(Page extract)

I love this post from swiftjectivec.com.
Not only does he detail the interesting stories of some old apps he made, but also the valuable lessons learned from each app that he shipped.
Aim first, then shoot. “Ask yourself why you’re doing what you’re doing and channel your excitement into less action and more thinking before you fire away.”
Pace yourself and don’t complicate. “Take time to learn about design and holy moses don’t toss in an open source project just because it’s shiny.”
There is no overnight success. “Always remember that character is carved out rather than instantly created. Each of these misses can eventually add up to a win.”
My own lessons
Applying the same thought process to my own old sucky apps, here is what I come up with…
Ignorance is bliss. I genuinely thought it would be easy to make an augmented reality Santa tracker as my very first iPhone app. Who cared that built-in AR support on the iPhone was years in the future?
I understood that I’d have to learn Objective-C and Xcode as I went. However, I did not appreciate how much there was to learn about location APIs, motion APIs, audio APIs, audio editing, 2D animations, CoreData, the State Pattern, linear algebra 🤯, the terrors (at the time) of shipping in the App Store, plus legal/privacy matters. Also why not translate the app into six languages, starting with Spanish?
And all just to see Santa blink on your screen when you pointed your iPhone north. 😆
My blissful ignorance allowed me to jump in fearlessly and forced me to conquer a mountain of challenges as I went (or quit).
This app only ever sold a few hundred copies but was a goldmine of experience and made me a mobile developer.
Simpler is better. App #2 was more useful and less technically challenging than the AR Santa app. Bedtime Balloons let me get into some fun art and more interesting animations. Plus this app actually made a difference in at least a few people’s lives.
Third-party frameworks can kill your app. At the time, there was no standard 2D animation engine for iOS. SpriteKit was not a thing yet. 🤷🏻♂️ So just like the Santa app, I built the animations around the very nice Cocos2d engine, which would eventually morph and evolve and… break my app. 🤦🏻♂️ Yeah, I could have rewritten my app, but again only selling a few hundred copies, I chose to avoid all the sweat and tears and just move on.
Be practical. I never expected to sell many copies of my barebones but highly configurable math flashcards app for kids.
Written quickly in the new (at the time) Swift language, the app was alright. 🤷🏻♂️ But it worked for me professionally. My next step would be a full-time day job as an app developer, which had long been my dream.

(End Page extract)
(Given records)

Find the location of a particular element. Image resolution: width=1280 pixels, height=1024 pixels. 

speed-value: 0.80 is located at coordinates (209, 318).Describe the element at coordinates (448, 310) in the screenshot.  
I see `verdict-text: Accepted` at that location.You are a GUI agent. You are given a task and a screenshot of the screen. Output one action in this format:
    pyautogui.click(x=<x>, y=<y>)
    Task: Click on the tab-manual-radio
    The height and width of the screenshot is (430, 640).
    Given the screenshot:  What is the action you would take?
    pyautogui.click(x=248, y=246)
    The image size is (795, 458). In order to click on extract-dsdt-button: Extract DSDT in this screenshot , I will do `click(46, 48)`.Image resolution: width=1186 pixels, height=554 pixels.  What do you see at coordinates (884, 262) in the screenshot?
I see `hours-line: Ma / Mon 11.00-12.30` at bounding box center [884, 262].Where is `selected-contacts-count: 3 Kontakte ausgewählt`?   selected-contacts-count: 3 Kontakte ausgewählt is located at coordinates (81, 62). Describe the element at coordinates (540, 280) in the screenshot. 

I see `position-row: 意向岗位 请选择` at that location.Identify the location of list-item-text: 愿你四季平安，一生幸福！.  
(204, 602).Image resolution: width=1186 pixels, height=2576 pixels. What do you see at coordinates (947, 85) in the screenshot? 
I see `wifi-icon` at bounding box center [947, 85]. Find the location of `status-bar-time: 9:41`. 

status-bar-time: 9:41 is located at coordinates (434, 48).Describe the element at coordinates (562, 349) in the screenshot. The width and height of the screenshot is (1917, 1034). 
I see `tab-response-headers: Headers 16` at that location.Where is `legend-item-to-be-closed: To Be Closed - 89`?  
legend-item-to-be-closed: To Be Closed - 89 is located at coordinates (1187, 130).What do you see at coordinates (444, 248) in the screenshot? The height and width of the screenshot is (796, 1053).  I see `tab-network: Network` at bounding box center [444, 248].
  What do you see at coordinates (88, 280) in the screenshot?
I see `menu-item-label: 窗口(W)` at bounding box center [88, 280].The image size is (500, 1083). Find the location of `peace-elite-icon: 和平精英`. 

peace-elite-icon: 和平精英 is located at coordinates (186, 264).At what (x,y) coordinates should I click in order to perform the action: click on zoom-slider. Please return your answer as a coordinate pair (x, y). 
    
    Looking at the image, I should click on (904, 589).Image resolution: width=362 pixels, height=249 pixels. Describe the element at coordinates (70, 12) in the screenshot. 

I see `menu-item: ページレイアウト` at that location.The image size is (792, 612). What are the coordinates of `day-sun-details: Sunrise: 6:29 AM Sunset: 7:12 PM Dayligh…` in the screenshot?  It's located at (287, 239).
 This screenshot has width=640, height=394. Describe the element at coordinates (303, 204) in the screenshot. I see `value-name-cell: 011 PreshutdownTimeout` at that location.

(End Given records)

### Work to be completed
Return everything in the post about lessons from old apps from "There is no" down to "starting with Spanish?", copied word for word.

### Expected answer
There is no overnight success. “Always remember that character is carved out rather than instantly created. Each of these misses can eventually add up to a win.”
My own lessons
Applying the same thought process to my own old sucky apps, here is what I come up with…
Ignorance is bliss. I genuinely thought it would be easy to make an augmented reality Santa tracker as my very first iPhone app. Who cared that built-in AR support on the iPhone was years in the future?
I understood that I’d have to learn Objective-C and Xcode as I went. However, I did not appreciate how much there was to learn about location APIs, motion APIs, audio APIs, audio editing, 2D animations, CoreData, the State Pattern, linear algebra 🤯, the terrors (at the time) of shipping in the App Store, plus legal/privacy matters. Also why not translate the app into six languages, starting with Spanish?